Director
Vasilij Vladimirovič Sigarev
Ahasuerus
Original title: Агасфер
First Slovenian production
Opening night
18 May 2007
Small Stage
Duration:
100 minutes
Creators
Cast
The young Russian playwright Vassily Sigarev (1977) is one of Russia’s most prolific and frequently produced authors. He has written eighteen plays, which have been performed all over the world. He has received numerous awards, including the Russian Anti-Booker Prize (2000) and the London Evening Standard Award for most promising playwright (2002, first non-English play awarded) for his play Plasticine, which made him a star of contemporary theatre.

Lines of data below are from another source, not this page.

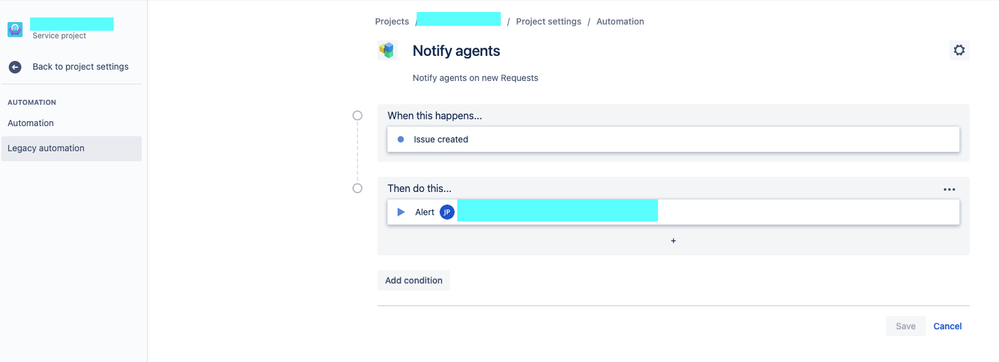
Task: Click the blue dot beside Issue created
Action: tap(401, 140)
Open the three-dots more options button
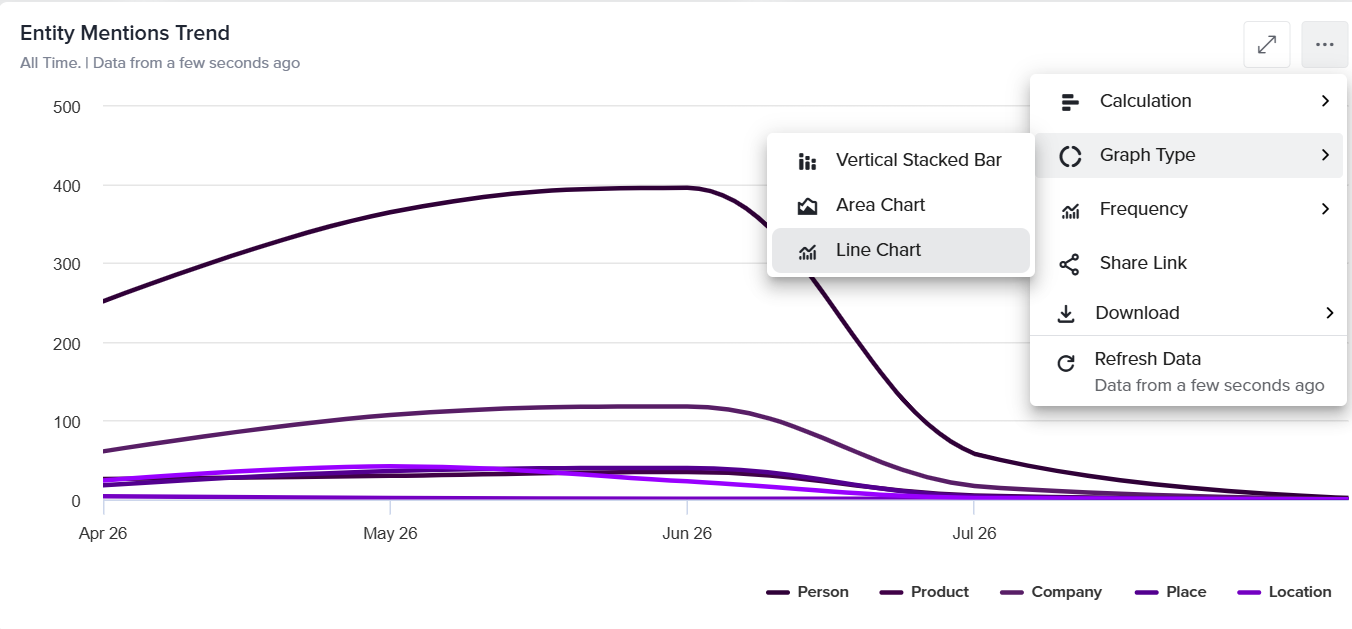Screen dimensions: 1352x629 pos(1325,45)
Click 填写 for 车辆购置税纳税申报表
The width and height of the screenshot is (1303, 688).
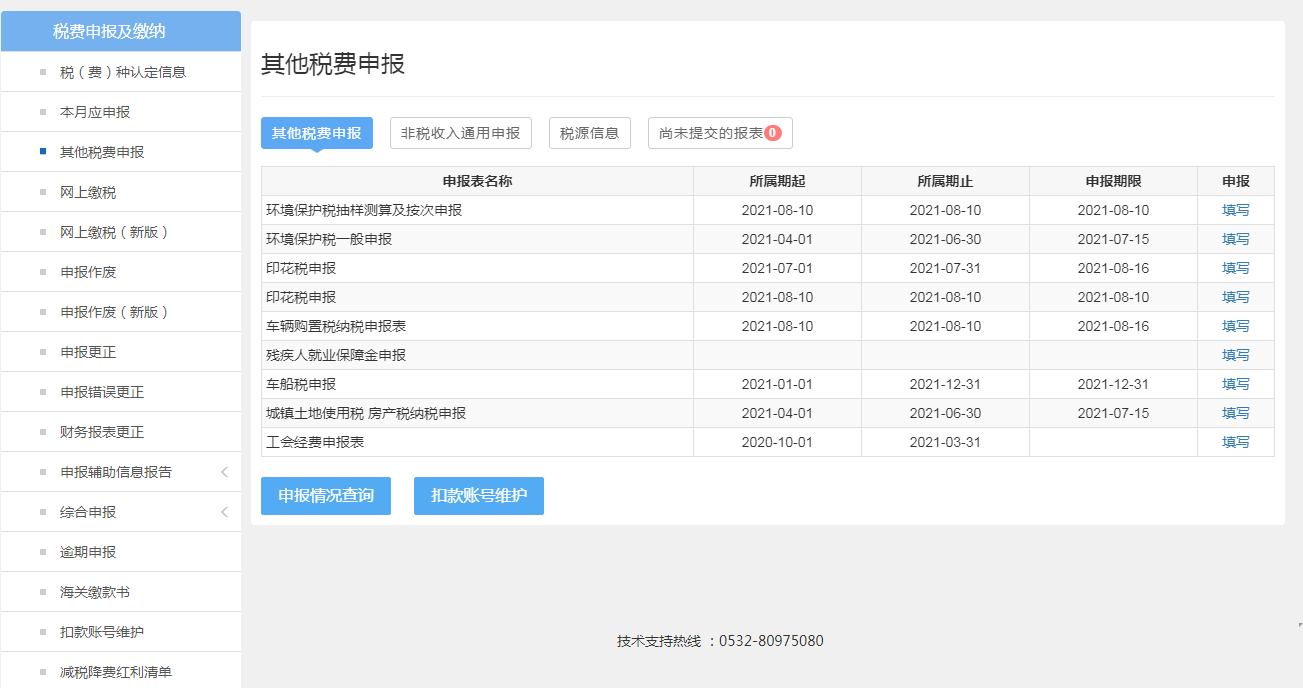[x=1235, y=327]
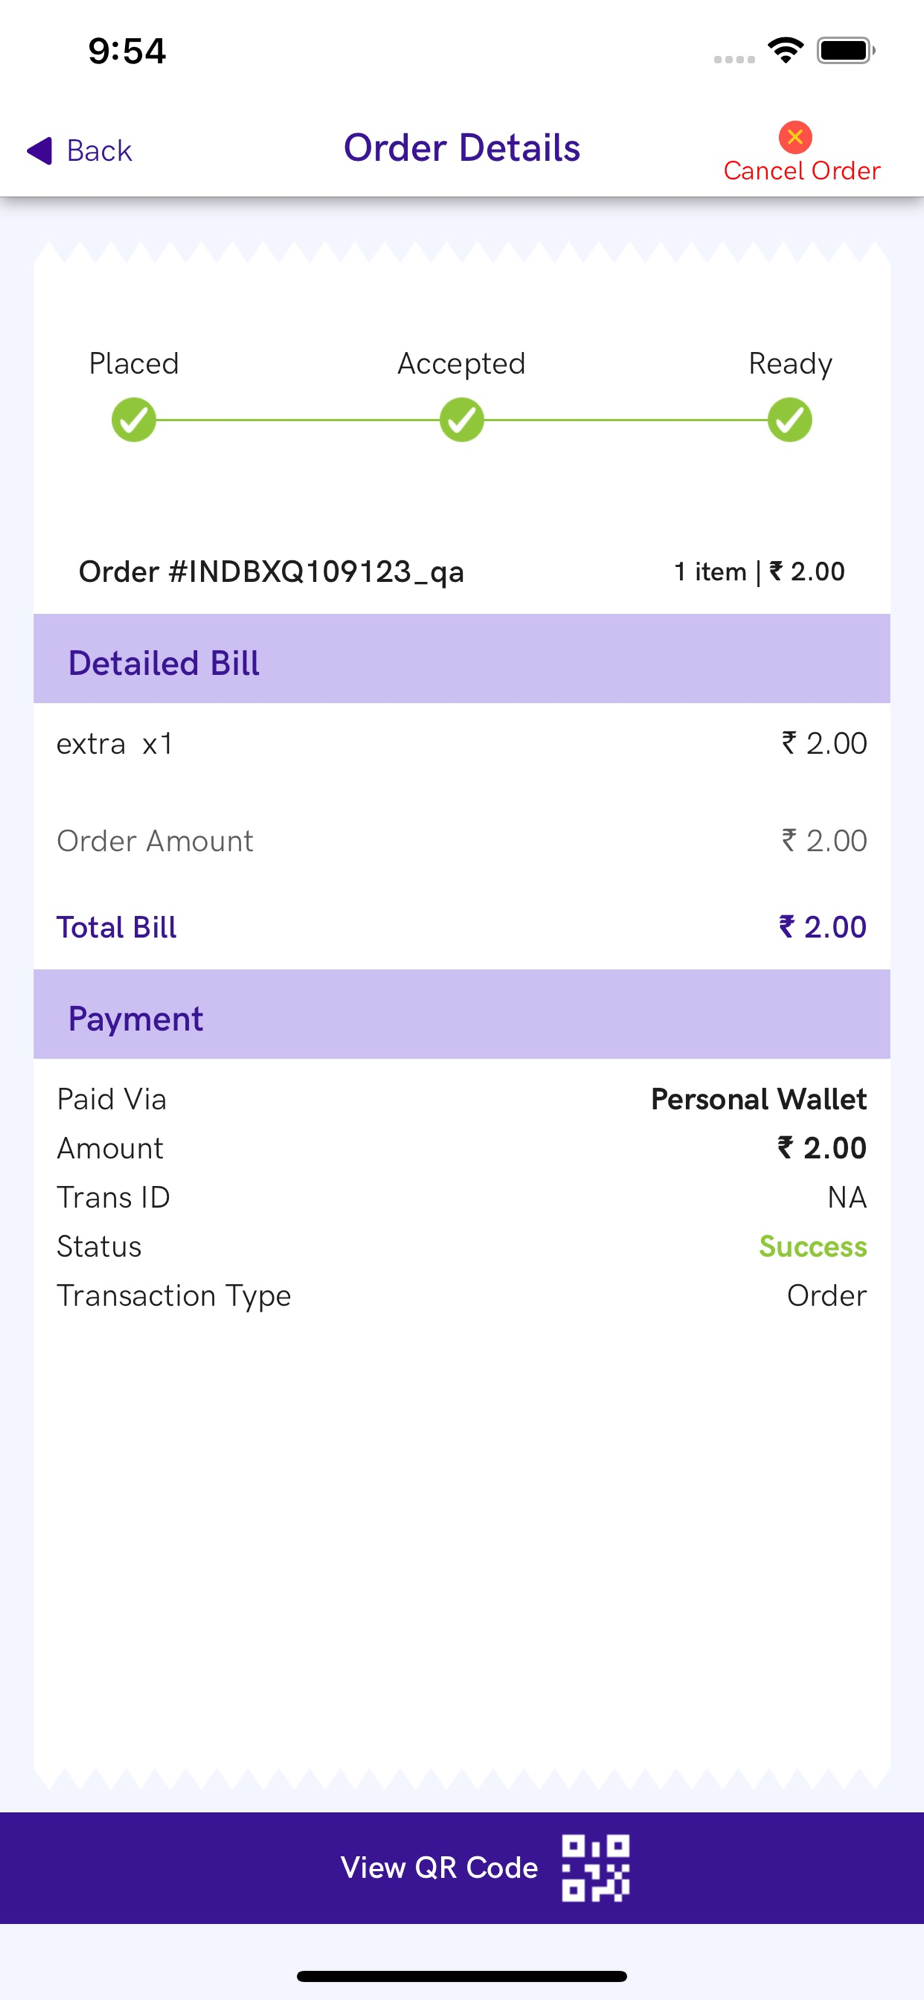The image size is (924, 2000).
Task: Tap the QR code icon
Action: tap(595, 1867)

Sigarev comes from the Ural part of Russia, which was cruelly affected by the collapse of the former Soviet Union, experiencing both impoverishment and the feeling of being lost in the newly-acquired freedom—a freedom in which former values are replaced predominantly by lust for material goods and a stupor that helps efface the inexorable reality of new capitalism and the gap between the poor and the rich.
Ahasuerus is an ironic family play. A son returns home after seven years in prison. His family celebrates his return but the party soon turns into the opposite of a celebration. The family’s alienated members communicate solely through hatred and contempt. Their language is poisonous and vulgar and their only goal is alcoholic oblivion. Andrei, who in prison had dreamt nostalgically of the beautiful moments of his childhood, can no longer recognize his family members. When the angry family throws him out, he robs a shop, in order to buy their affection with what he has stolen. But the police are quickly after him and another imprisonment is imminent. He tries to hang himself in the toilet to escape the police but is discovered at the last moment. There is no redemption for him: like the Wandering Jew Ahasuerus, Andrei is condemned to an eternal and tormented life.